The point of her blazing spear pierced the scales behind his eye and
drove deep into his skull. She felt the edge bite flesh, and then
the bone crushed beneath her blow.
Even as she ripped the blade free, Sceatha was convulsing in his
death-agonies. She saw the light in his eyes go dark as blood began
to pour from them. The Worm of Darkness was, at last, made to weep
as his life ebbed away. He thrashed and hammered his great body
against the cliff and broke it with his ruin. Great slabs of rock
slid down, and Ruana was tumbled among them. She fought free and
pushed upward, chasing the bubbles that roiled up from the collapse,
swimming against the drag of armor around her body.
Sceatha writhed in the abyss beneath her, and she felt the shudder of
his roar in the churning waves.
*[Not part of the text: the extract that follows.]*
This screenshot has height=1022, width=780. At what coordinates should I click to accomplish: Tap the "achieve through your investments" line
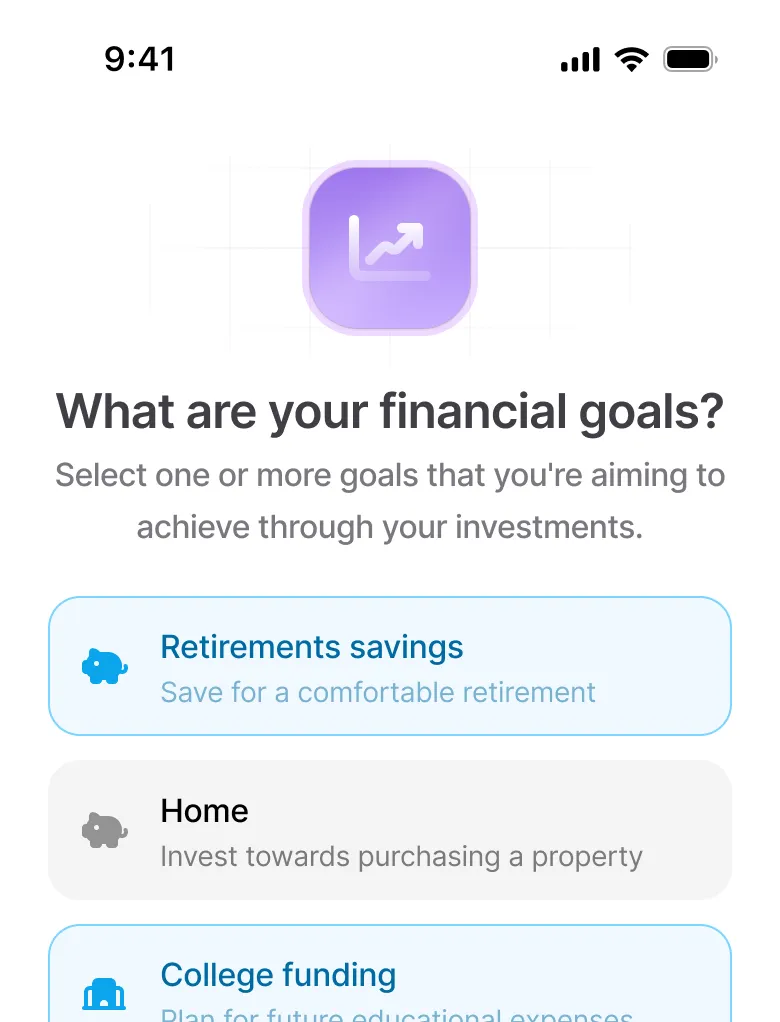[390, 527]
He coiled and fought against the end
that came for him, but he was buried beneath the collapsing stone,
and only trails of black blood followed her as she rose toward the
light.
o0o
She broke the surface, the spear shining like a dawn star, and she
was in the sea of battle again. The waves were calming, rolling cold
and gray beneath the low sky. All around her the water was heavy
with the dead and the dying, blood staining the deeps.
One of her ships sighted her, and she heard a great cry go up. Oars
clawed at the waves, and then there was a rope and hands to heave her
from the sea and lift her to the deck. Blooded and battered men
clustered around her as she fell upon the planks and vomited up the
cold waters, spit the taste of the dying god from her mouth. She was
soaked to the bones and her armor was rent and torn. Her own blood
dripped down and mixed with the salt water, ran across the oak
beneath her.
At last she could stand, used the spear like a walking-cane and got
to her feet, and a great cry went up. She looked and saw her
warriors gathered around on the ship, other ships riding the swells
close abeam. Spears and shields clashed to sound their victory.
“The worm is dead,” she said, and men and women howled for blood
and joy, beat their spear-hafts upon the deck. She held up the
shining spear, and all saw the black blood that stained the haft of
it. “I have undone the worm, Sceatha, even as I slew Marrow, the
White Maiden. The time of the Undergods is ended.” She looked to
them. “What of the battle? How does it go?”
“We broke them,” a man said, blood upon his graying beard. “We
sent a dozen ships to the bottom, and when the sea turned against
them, they broke and fled. We were scattered apart, and by the time
we came together, they were over the horizon.” He pointed with his
notched axe. “That way, southward.”
“He flees to Hadrad,” Ruana said. “There he will make another
stand, a last stand. He cannot hold. The power that raised him up
has been cast down. I have slain the beast, now I will slay his
son.” She gripped the haft of her spear and nodded, as to herself.
“Yes, Hror is the son of the Worm. He has become that, and is a
blight upon the earth. We will harry him to the end of the world,
and I will spill whatever blood still flow in his dark veins.” She
looked to the sky as the storm passed. “I will end this war.”
The ships rode the fallow waves as they gathered in the wounded, as
they tended hurts upon the ships and worked to repair the warcraft
that had been damaged. It was late in the day when the drums again
began to beat the cadence for the oarsmen, as the fleet began to move
southward, toward the last refuge of the usurper upon the earth. The
sun blazed down beneath the clouds and cast a last light across the
sea; it lit the waves with gold, and the steel of sword and spear
where they glittered was turned to red.